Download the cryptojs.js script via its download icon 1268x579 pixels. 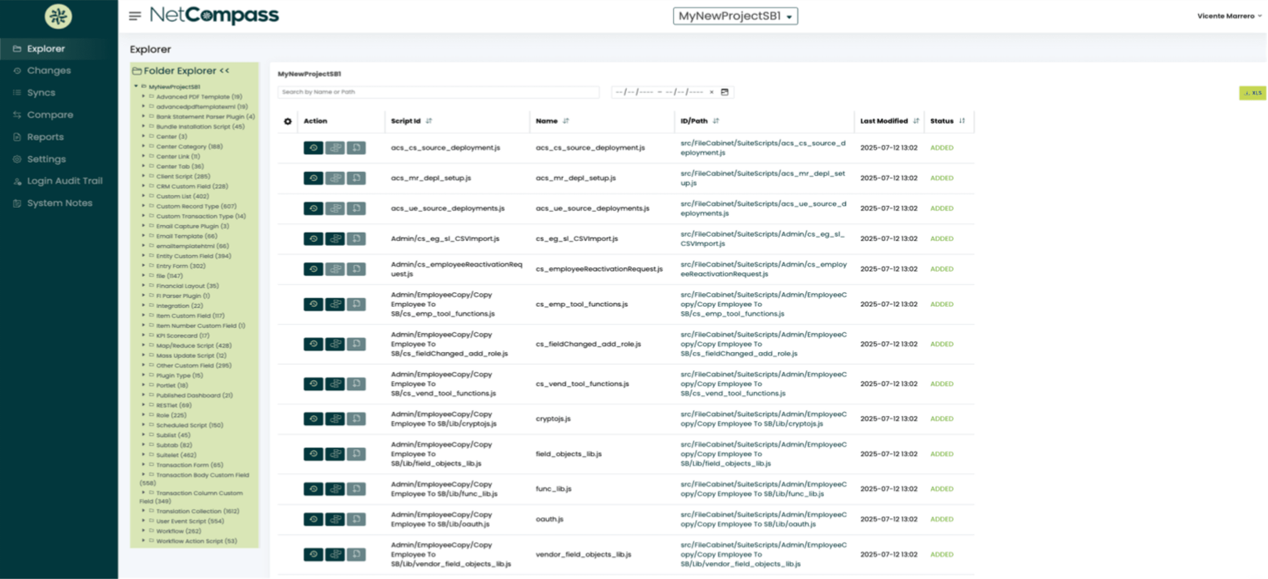(356, 419)
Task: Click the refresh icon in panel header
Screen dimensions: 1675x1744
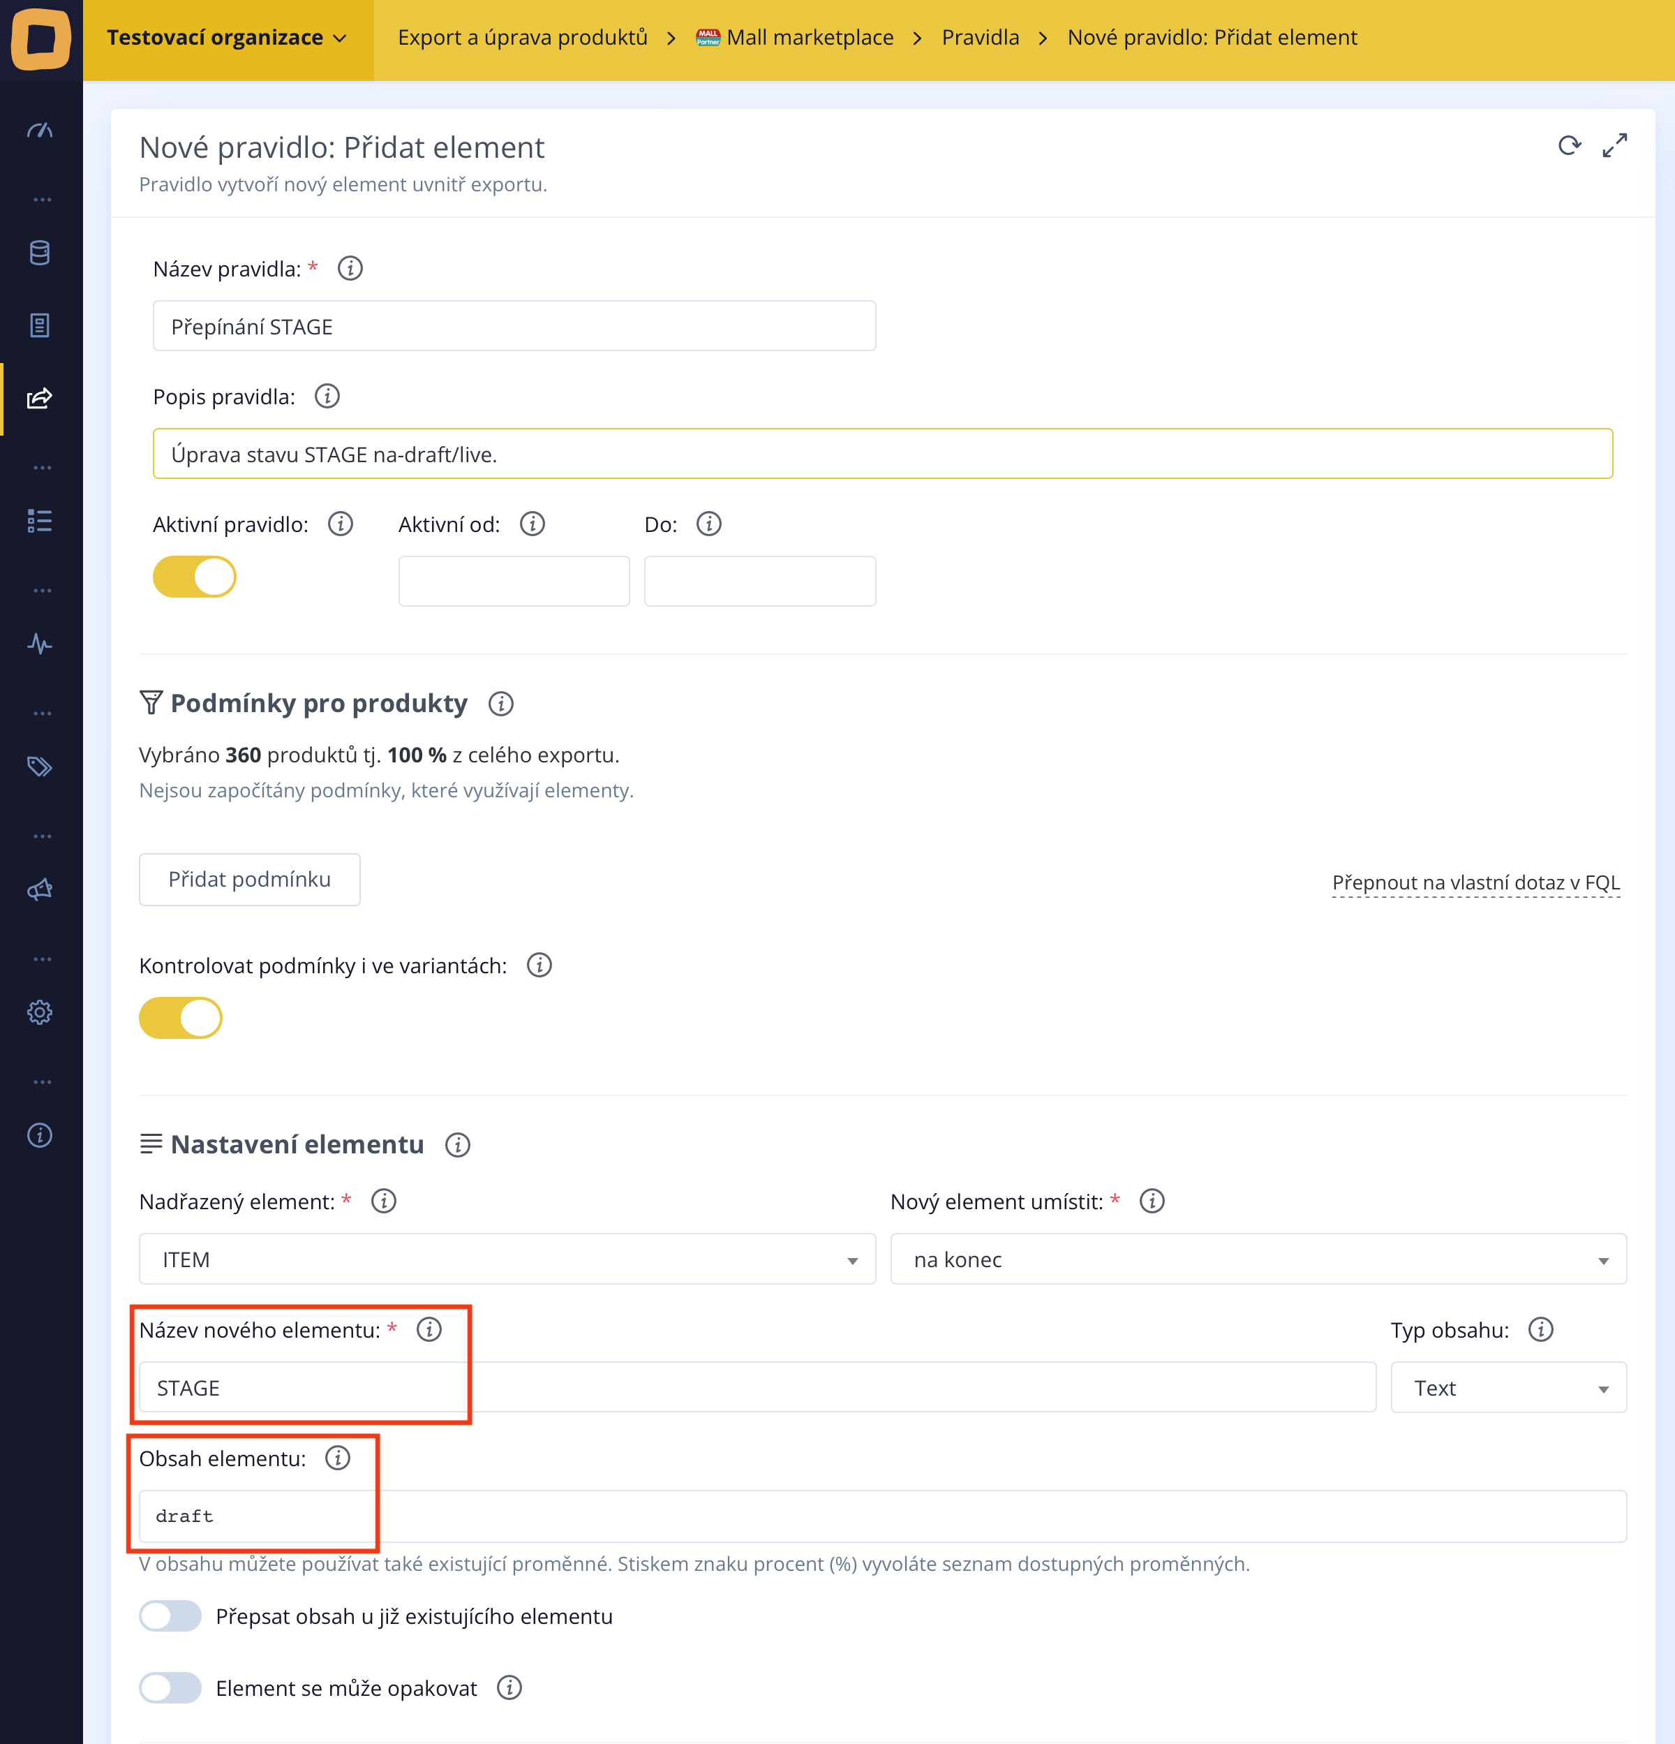Action: (1569, 145)
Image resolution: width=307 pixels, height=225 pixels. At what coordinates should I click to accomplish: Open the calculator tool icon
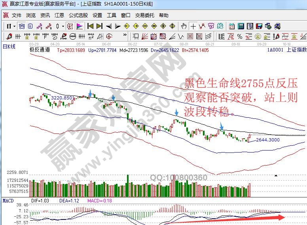pyautogui.click(x=241, y=26)
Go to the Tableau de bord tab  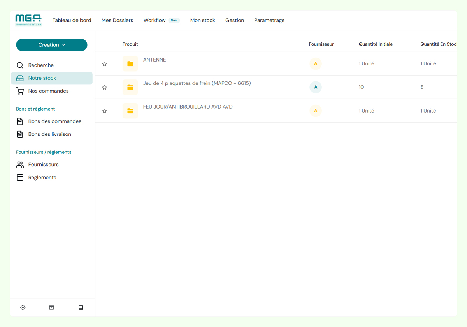(x=72, y=20)
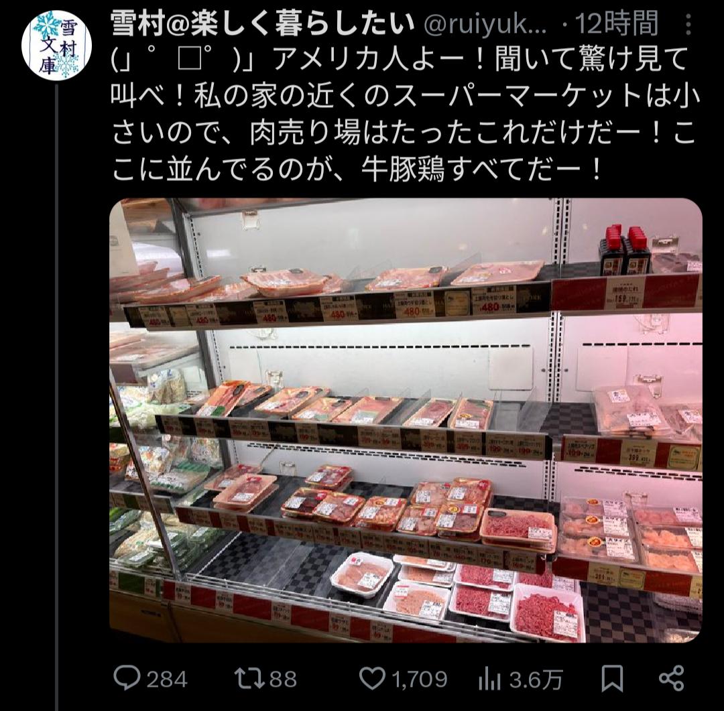The width and height of the screenshot is (724, 711).
Task: Open the 12時間 timestamp link
Action: click(x=617, y=23)
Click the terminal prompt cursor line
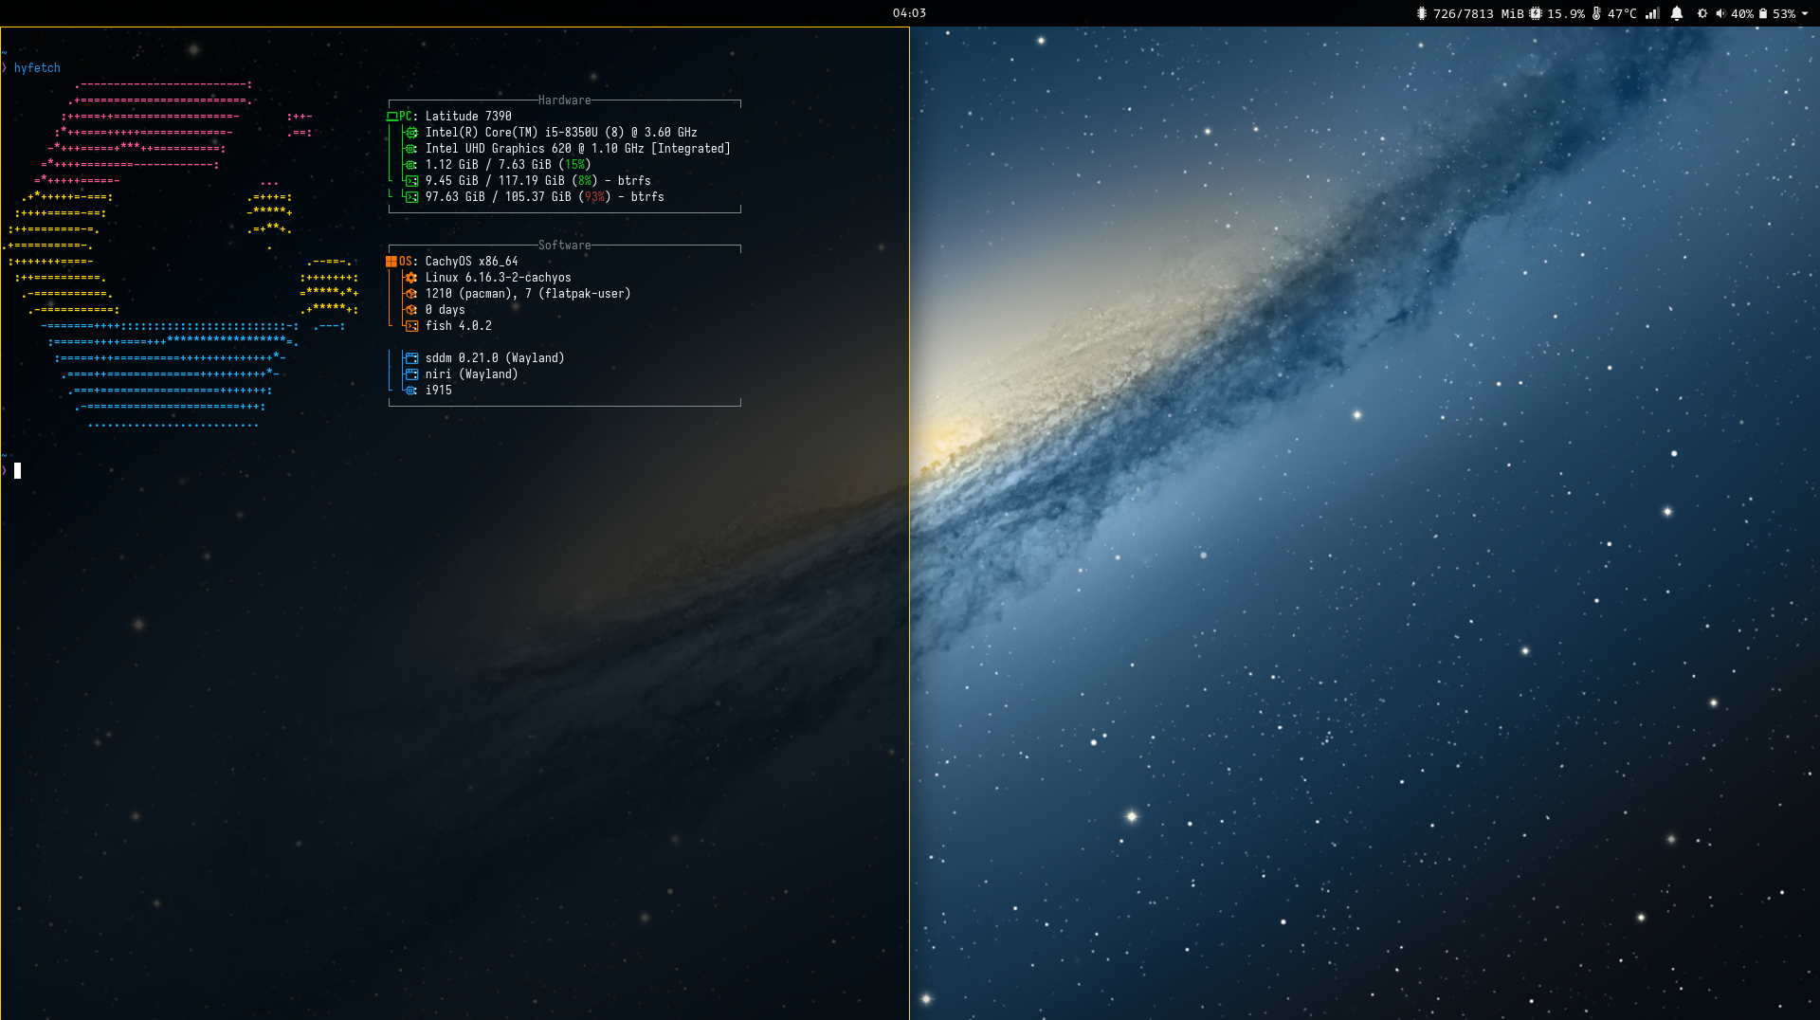This screenshot has width=1820, height=1020. coord(17,470)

→ **Exercise directions**
Please pull out each line of the data above that contains the word "Open".

→ **Finished exercise**
Image resolution: width=307 pixels, height=225 pixels. At what coordinates should I click to accomplish: Open the calculator tool icon
Task: Open the 12時間 timestamp link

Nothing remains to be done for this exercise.